Thursday News Roundup: AG Won't Challenge Same-sex Marriage Licenses And More...
AG Won't Challenge Same-sex Marriage Licenses - The Associated Press
New Mexico Attorney General Gary King says he will not challenge a move by the Dona Ana County clerk to issue same-sex marriage licenses.
King told reporters Wednesday that he didn't believe state laws prohibiting same-sex marriage were constitutional.
He also said he would not challenge any other county clerk who issued licenses.
Still, King warned that those marriages could be invalid if the state Supreme Court rules that same-sex marriage is not allowed in New Mexico.
The Dona Ana County clerk began issuing same-sex marriage licenses Wednesday after he said his review of state law allowed him to do so.
Couples immediately began arriving at a Las Cruces courthouse to receive licenses amid pending court challenges elsewhere in the state.
Audit Suggests Special Education Funding Overhaul - The Associated Press
Legislative auditors are recommending New Mexico revamp special education financing because the current system creates incentives for schools to gain more funding by identifying students for greater services.
About $500 million is spent annually on special education, but a report issued Wednesday by Legislative Finance Committee staff said schools are penalized if they find less costly ways of helping students.

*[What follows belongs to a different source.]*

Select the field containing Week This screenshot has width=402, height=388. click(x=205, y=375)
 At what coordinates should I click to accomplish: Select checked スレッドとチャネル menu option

The state provides aid based on a school's determination of the services required for students with disabilities, with more money for those with greater needs.

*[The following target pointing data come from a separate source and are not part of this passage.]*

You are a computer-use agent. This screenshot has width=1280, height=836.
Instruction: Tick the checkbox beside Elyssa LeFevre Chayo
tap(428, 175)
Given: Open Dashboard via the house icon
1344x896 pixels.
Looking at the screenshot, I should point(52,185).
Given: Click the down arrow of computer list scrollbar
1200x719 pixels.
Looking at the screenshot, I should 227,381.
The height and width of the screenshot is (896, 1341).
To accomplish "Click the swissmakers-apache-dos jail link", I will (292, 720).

The report recommends basing special education aid on a school's total enrollment.
Auditors said if funding was based on a national average of special education students, about 15 school districts would lose money, including $8 million for Albuquerque, and aid would increase for 26 districts.
Union Wants State Buildings Tested For Hazards - The Associated Press
A public employees union is asking Gov. Susan Martinez's administration to test state buildings near downtown Santa Fe for possible environmental contamination to determine whether it's a source of worker health problems.
Communications Workers of America local president Donald Alire said Wednesday that workers in the Public Education Department and other agencies have complained of respiratory problems and other illnesses for several years.
The union wants testing for hazardous vapors that could seep into the buildings from possible contamination in the soil and groundwater from leaking gasoline storage tanks, dry cleaners and other businesses that in the past were in the area.
A General Services Department spokesman said the agency is reviewing a government environmental report released by the union that identified areas with a high risk of potential contamination.
NM Revenues Projected To Grow By $296M Next Year - The Associated Press
A new financial report forecasts that $296 million in revenue will be available next year in New Mexico, potentially allowing a 5 percent spending increase on public education and other government programs.
The latest revenue projections were released Wednesday to the Legislative Finance Committee, which was meeting in Chama.
Martinez administration officials said in written testimony that New Mexico should collect nearly $6.2 billion in the fiscal year starting in July 2014. That's $296 million higher than spending in the current budget.
However, Finance and Administration Secretary Tom Clifford said in an interview that some of the new money should be saved and used to rebuild the state's cash reserves, which will drop because this year's revenues are forecast to be $73 million lower than what was previously expected.